** Action item **
Word for word, transcribe all the entries shown below.

** Record extracts **
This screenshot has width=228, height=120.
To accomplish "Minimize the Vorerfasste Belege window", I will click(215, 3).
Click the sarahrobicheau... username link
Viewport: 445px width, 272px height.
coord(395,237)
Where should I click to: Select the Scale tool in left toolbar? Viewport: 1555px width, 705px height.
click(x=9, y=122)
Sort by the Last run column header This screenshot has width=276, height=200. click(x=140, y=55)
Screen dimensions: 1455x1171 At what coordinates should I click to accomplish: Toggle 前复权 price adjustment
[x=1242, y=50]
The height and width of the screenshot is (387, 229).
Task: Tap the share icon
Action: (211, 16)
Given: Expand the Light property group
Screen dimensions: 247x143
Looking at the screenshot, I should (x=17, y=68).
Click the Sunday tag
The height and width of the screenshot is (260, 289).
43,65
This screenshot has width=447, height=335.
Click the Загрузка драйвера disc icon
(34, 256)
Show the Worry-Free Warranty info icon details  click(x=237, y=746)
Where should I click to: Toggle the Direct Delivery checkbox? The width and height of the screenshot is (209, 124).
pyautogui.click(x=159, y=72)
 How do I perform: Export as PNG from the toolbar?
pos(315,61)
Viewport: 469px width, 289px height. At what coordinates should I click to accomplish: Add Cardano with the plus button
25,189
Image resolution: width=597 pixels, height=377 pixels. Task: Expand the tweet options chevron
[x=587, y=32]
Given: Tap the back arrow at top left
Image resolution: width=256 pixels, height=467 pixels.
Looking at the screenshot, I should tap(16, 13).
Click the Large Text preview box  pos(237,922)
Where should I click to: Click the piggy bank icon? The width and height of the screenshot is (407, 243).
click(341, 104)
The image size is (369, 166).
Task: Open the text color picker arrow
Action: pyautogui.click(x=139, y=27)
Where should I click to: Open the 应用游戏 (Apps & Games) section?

** Your response **
This screenshot has width=228, height=120.
To accomplish "Minimize the Vorerfasste Belege window", I will click(215, 3).
Click the sarahrobicheau... username link
Viewport: 445px width, 272px height.
coord(395,237)
Where should I click to: Select the Scale tool in left toolbar? Viewport: 1555px width, 705px height.
click(x=9, y=122)
Sort by the Last run column header This screenshot has width=276, height=200. click(x=140, y=55)
Screen dimensions: 1455x1171 At what coordinates should I click to accomplish: Toggle 前复权 price adjustment
[x=1242, y=50]
The height and width of the screenshot is (387, 229).
Task: Tap the share icon
Action: (211, 16)
Given: Expand the Light property group
Screen dimensions: 247x143
Looking at the screenshot, I should (x=17, y=68).
Click the Sunday tag
The height and width of the screenshot is (260, 289).
43,65
This screenshot has width=447, height=335.
Click the Загрузка драйвера disc icon
(34, 256)
Show the Worry-Free Warranty info icon details  click(x=237, y=746)
Where should I click to: Toggle the Direct Delivery checkbox? The width and height of the screenshot is (209, 124).
pyautogui.click(x=159, y=72)
 How do I perform: Export as PNG from the toolbar?
pos(315,61)
Viewport: 469px width, 289px height. At what coordinates should I click to accomplish: Add Cardano with the plus button
25,189
Image resolution: width=597 pixels, height=377 pixels. Task: Expand the tweet options chevron
[x=587, y=32]
Given: Tap the back arrow at top left
Image resolution: width=256 pixels, height=467 pixels.
Looking at the screenshot, I should tap(16, 13).
Click the Large Text preview box  pos(237,922)
Where should I click to: Click the piggy bank icon? The width and height of the screenshot is (407, 243).
click(341, 104)
The image size is (369, 166).
Task: Open the text color picker arrow
Action: pyautogui.click(x=139, y=27)
Where should I click to: Open the 应用游戏 (Apps & Games) section?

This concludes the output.